The APA(A) welcomes the Department of Health’s decision to consult on the regulation of Medical Associates Professions (MAPs), which includes Physicians’ Assistants (Anaesthesia) [PA(A)].
However, the Department of Health (DH) are at risk of missing a prime opportunity to regulate all 4 MAPs, which in addition to Physicians’ Assistants (Anaesthesia), includes; Physician Associates, Advanced Critical Care Practitioner’s and Surgical Care Practitioner’s. The MAP roles with statutory regulation will be able to further enhance access to safe healthcare as part of medical teams, to ensure patients receive the right care at the right time.
PA(A)s work in hospitals across the United Kingdom in large teaching hospitals and smaller District Generals. Anaesthetists provide services to the majority of hospital patients. PA(A)s work as part of the anaesthetic team, under consultant anaesthetist supervision, to provide services to patients in time critical, high risk settings in hospitals across the United Kingdom. PA(A)s care for patients under general anaesthesia whilst patients are on ventilators, carefully monitoring patient vital signs to ensure they are safe at all times. PA(A)s also work in a wide range of areas, carrying out roles traditionally, only undertaken by regulated healthcare professionals. Roles can include; preoperative assessment, spinal anaesthesia, peripheral nerve blocks, invasive line insertion, part of on-call resuscitation teams team.
As PA(A) numbers continue to increase and the role introduced to new Trusts every year, many more patients will be cared for by PA(A)s. The level of supervision and clinical autonomy can vary greatly depending on the particular clinical circumstances.

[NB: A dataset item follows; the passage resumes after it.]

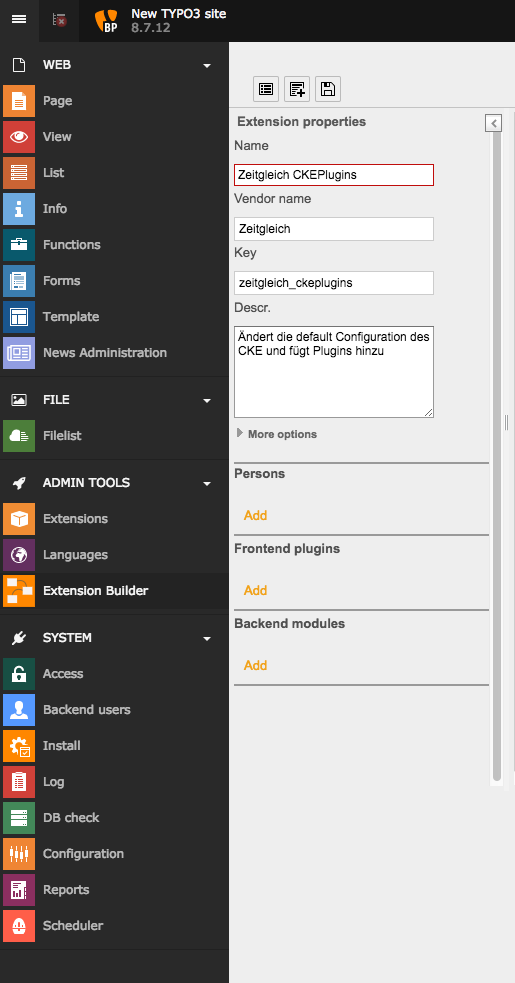
Task: Open the Scheduler module icon
Action: 19,926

Local and voluntary regulation will not provide the level of assurance for patient safety required and demanded from other healthcare professionals carrying out similar functions in healthcare.

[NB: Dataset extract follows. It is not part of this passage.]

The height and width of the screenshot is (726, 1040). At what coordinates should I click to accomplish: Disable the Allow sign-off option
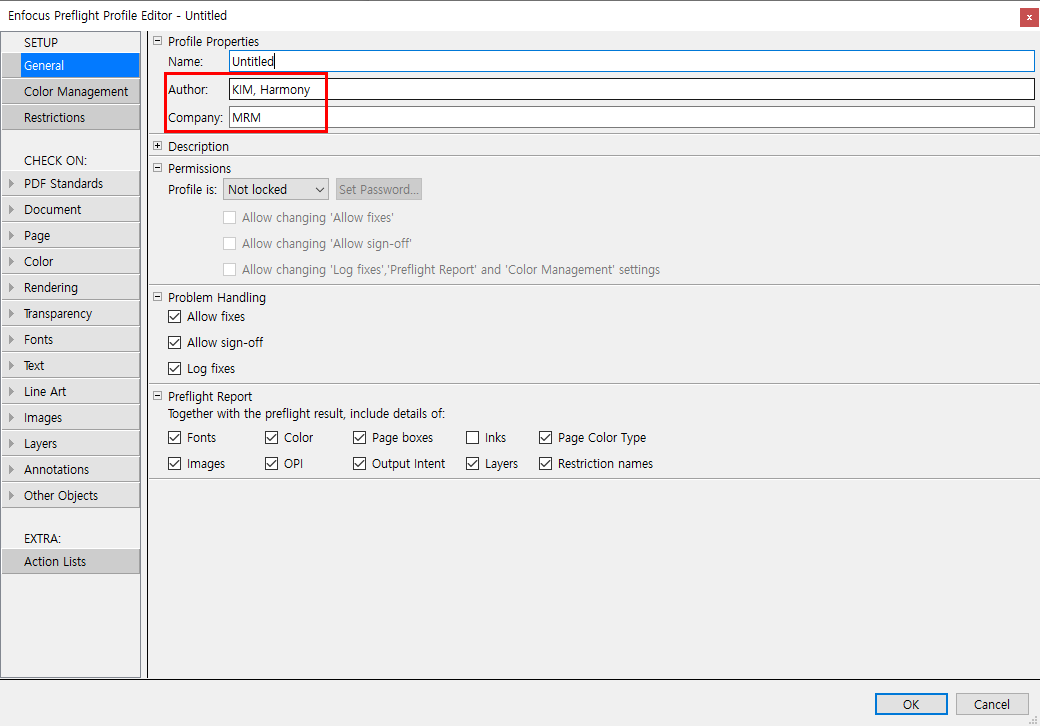[175, 343]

I would ask the DH to accept the advice of the Royal College of Anaesthetists, the Association of Anaesthetists of Great Britain and Ireland, the Academy of Royal Colleges and indeed the Association of Physicians’ Assistant (Anaesthesia) in addition to the then named Health Professions Council who all consider that PA(A) statutory regulation is both proportionate and necessary.
All stakeholders; clinicians, managers and patients are encouraged to respond to the public consultation on the above links, to provide evidence to the Department of Health, for the statutory regulation of all MAPs, including PA(A)s.
Chairman of the Association of Physicians’ Assistants (Anaesthesia)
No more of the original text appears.